Adding limited wildcard support to DAAT mode

Background

Wildcards are not generally permitted in search queries by Funnelback as wildcards result in a large performance hit.

Funnelback has two modes of processing a query:

Document at a time (DAAT): processes matches by examining each document and deciding if the document is relevant for search results. This is the default mode of processing queries.
Term at a time (TAAT): processed matches by examining each term then checking each document for relevance. This was the default mode of processing queries until Funnelback 10.

Document at a time is much more efficient in processing queries, especially over large datasets - however it does not support any form of wildcards. Term at a time mode supported wildcards (via a truncation operator). This slowed down the search dramatically but did allow wildcard matching.

Sometimes it is desirable to provide wildcard support - especially if a database-style query is being performed. This article shows how to configure a collection to provide limited wildcard support when using Funnelback’s document at a time mode.

Process

The following process can be used to add limited truncation support - allowing you to use the asterix operator on the right hand side (only) of words in a query. The code uses the auto-completion service to get 5 terms for each starred item. There is a configuration option to adjust the number of auto-completions to request from the service for each starred term.

This method provides an efficient way of supporting wildcards - however the expanded query won’t return all the matching results (compared to if a full expansion of the wildcard was performed). There is a fine balancing act between performance and completeness of the search result set and the goal of a web search engine such as Funnelback has always been to return a set of relevant results.

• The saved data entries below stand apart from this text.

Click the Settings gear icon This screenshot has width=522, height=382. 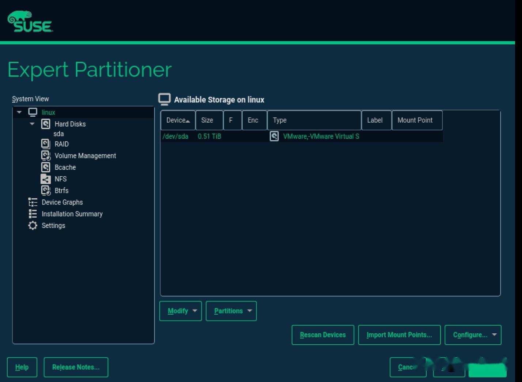pyautogui.click(x=33, y=225)
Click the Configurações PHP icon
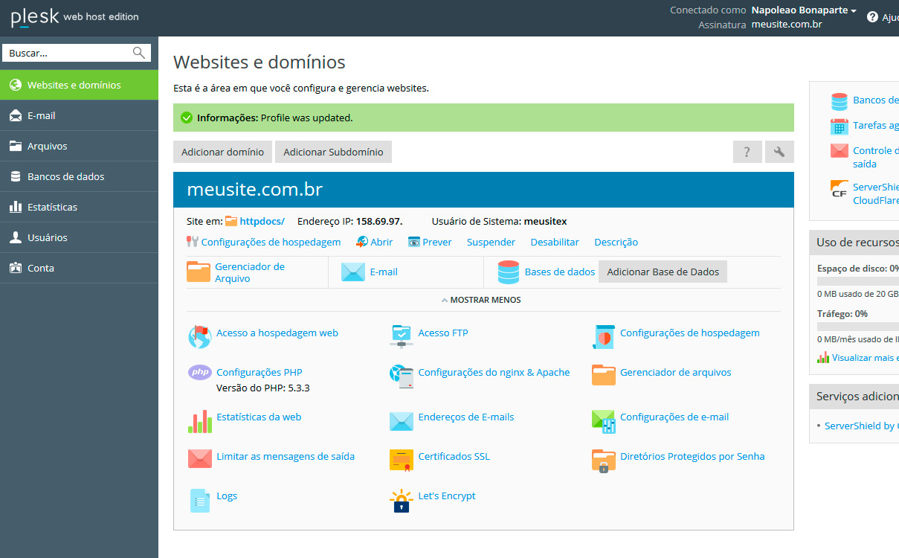Image resolution: width=899 pixels, height=558 pixels. click(199, 373)

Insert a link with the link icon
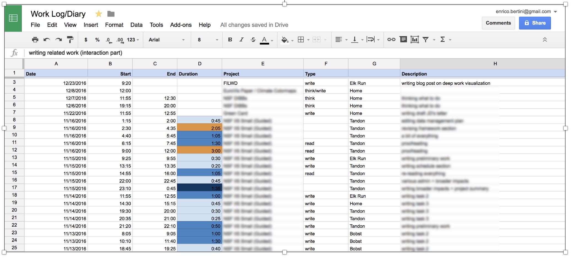[391, 40]
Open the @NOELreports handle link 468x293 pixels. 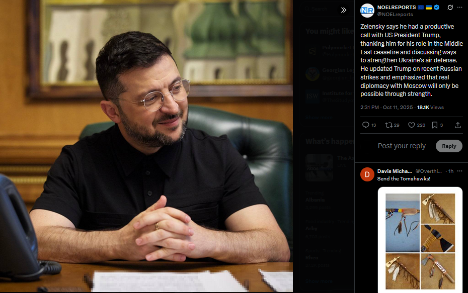tap(395, 14)
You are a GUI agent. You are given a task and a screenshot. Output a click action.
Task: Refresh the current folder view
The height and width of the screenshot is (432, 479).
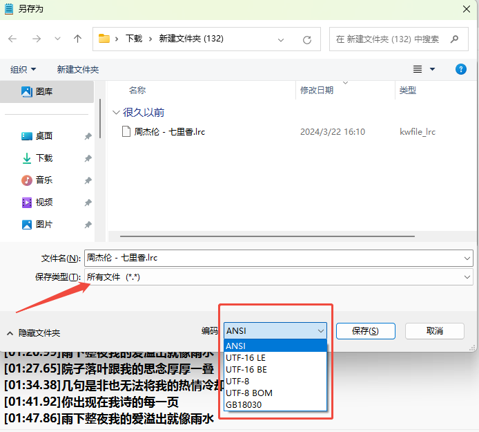coord(307,39)
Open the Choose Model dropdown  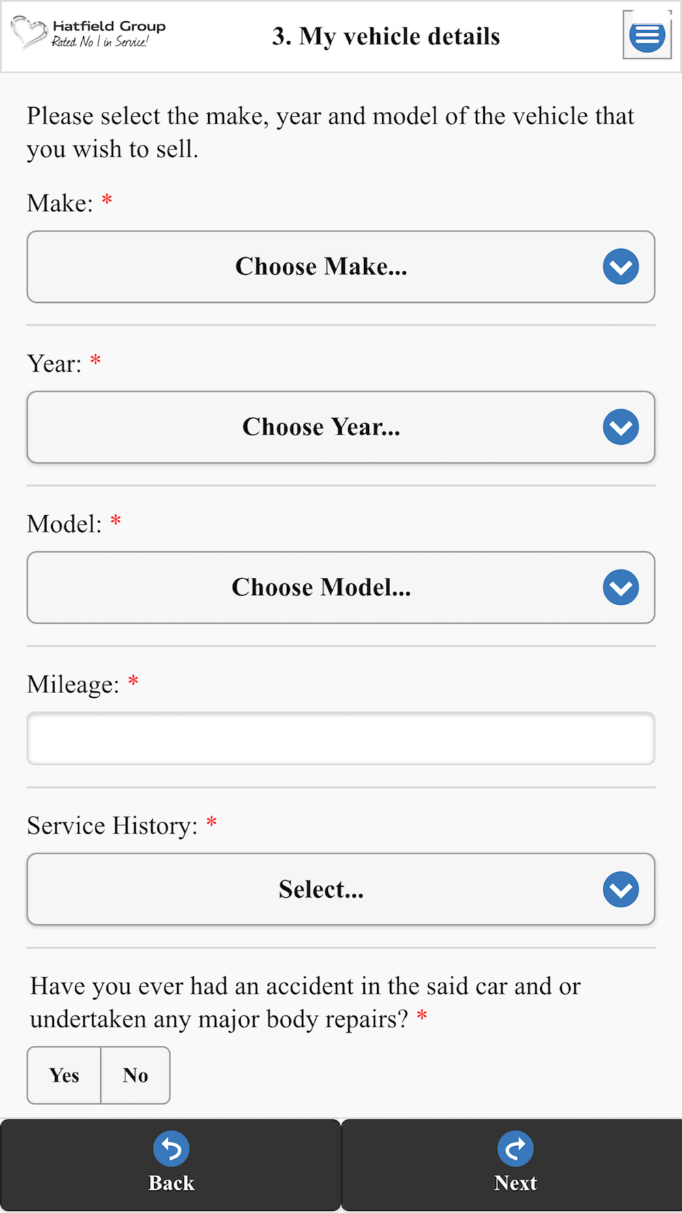(x=341, y=587)
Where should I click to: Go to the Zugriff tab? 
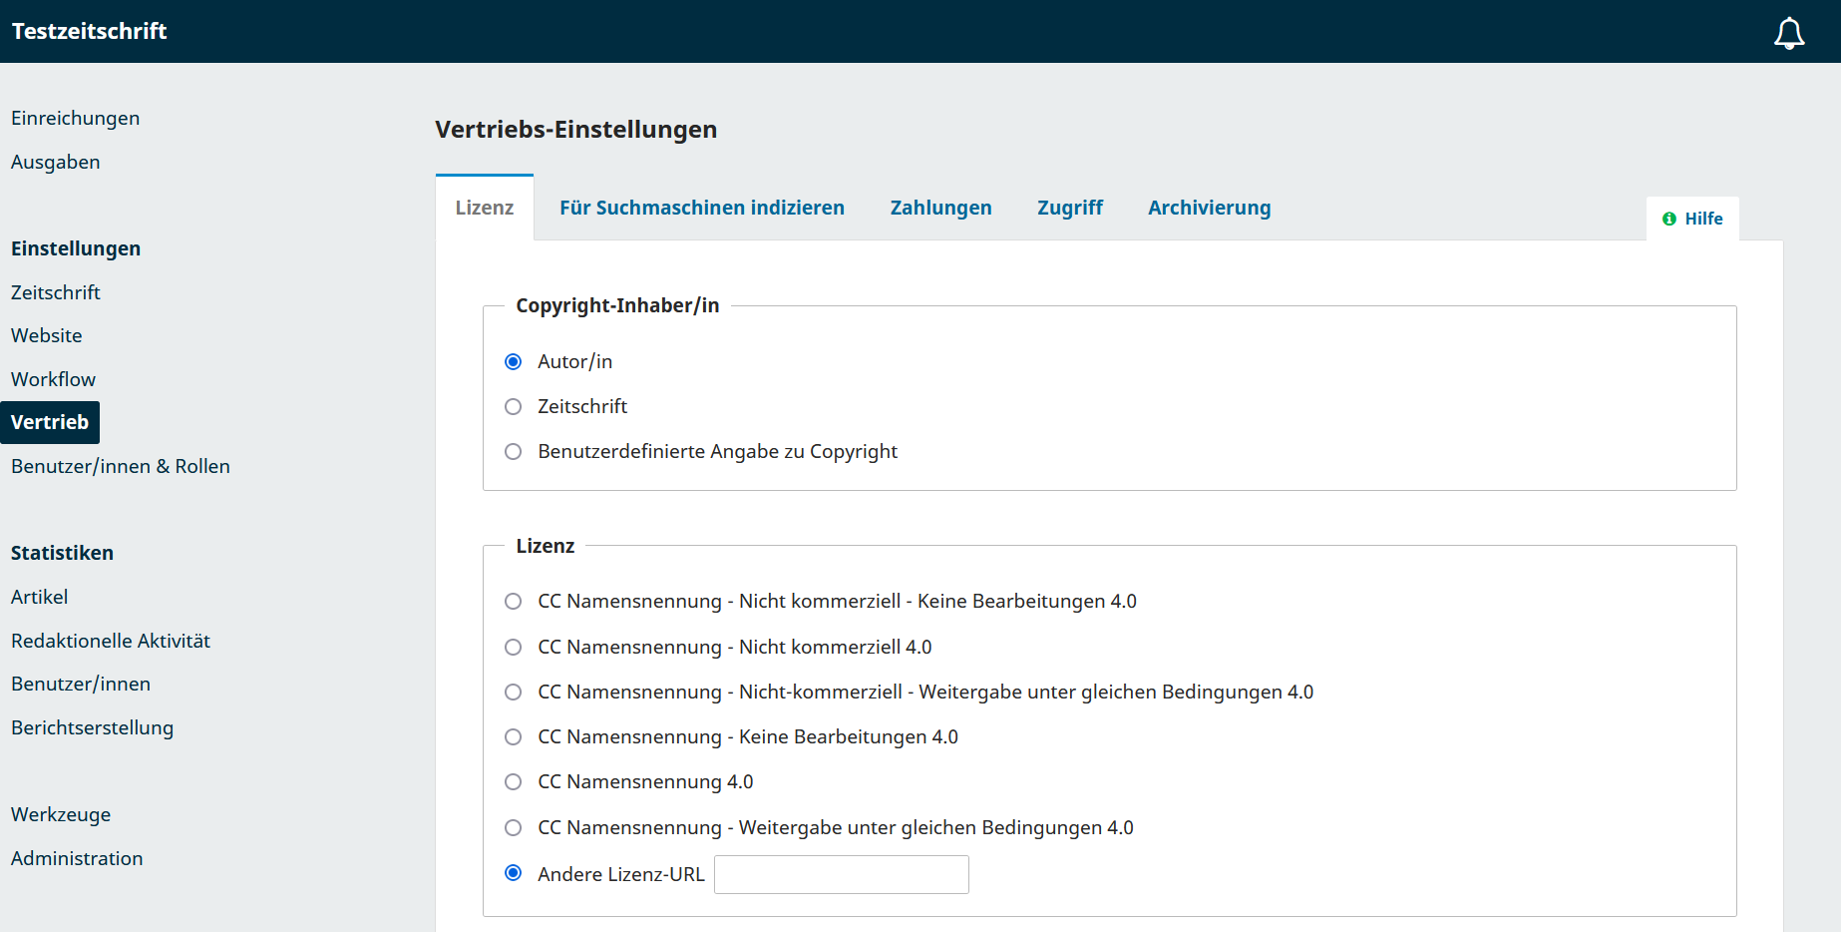tap(1069, 208)
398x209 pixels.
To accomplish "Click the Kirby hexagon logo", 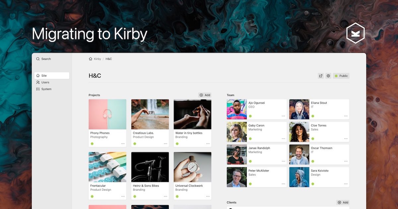I will pos(355,33).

This set isn’t necessarily complete as shortcuts are taken to determine relevant results quickly.

Step 1. Add asterix support and expand the query

Create a hook_pre_process.groovy script for the collection with the following contents:

// Add partial query support to padre
// reads the query CGI parameter and creates a disjunctive query based on the suggestions returned from padre-qs, injected into the system query parameter

// imports required for access to the padre suggest service
import java.io.File;
import java.util.List;
import com.funnelback.common.config.DefaultValues;
import com.funnelback.dataapi.connector.padre.PadreConnector;
import com.funnelback.dataapi.connector.padre.suggest.Suggestion;
import com.funnelback.dataapi.connector.padre.suggest.Suggestion.ActionType;
import com.funnelback.dataapi.connector.padre.suggest.Suggestion.DisplayType;
import com.funnelback.common.Environment;

def logger = org.apache.logging.log4j.LogManager.getLogger("com.funnelback.MyHookScript")

def q = transaction.question
if (q.currentProfileConfig.get(["partial_query_enabled"]) == "true") {
    // Convert a partial query into a set of query terms
    // Maximum number of query terms to expand partial query to - read from configuration partial_query_expansion_index parameter.
    // eg. partial_query=com might expand to query=[commerce commercial common computing]
    def partial_query_expansion_index = 5
    if ((q.currentProfileConfig.get(["partial_query_expansion_index"]) != null) && (q.currentProfileConfig.get(["partial_query_expansion_index"]).isInteger())) {
      partial_query_expansion_index = Integer.parseInt(q.currentProfileConfig.get(["partial_query_expansion_index"]))
    }
    if (q.query != null) {
        // explode the query and expand each item that ends with a *
        def terms = q.query.tokenize(" ");
        terms.each {
            def term = it
            if (term ==~ /\w+\*$/) {
                //remove term from q.query
                terms -= term
                def termclean = term.replaceAll(~/\*$/,"")
                // Read $SEARCH_HOME
                def sH = Environment.getValidSearchHome().getCanonicalPath();
                File searchHome = new File(sH)
                File indexStem = new File(q.collection.currentProfileConfig.get(["collection_root"]) + File.separator + "live" + File.separator + "idx","index")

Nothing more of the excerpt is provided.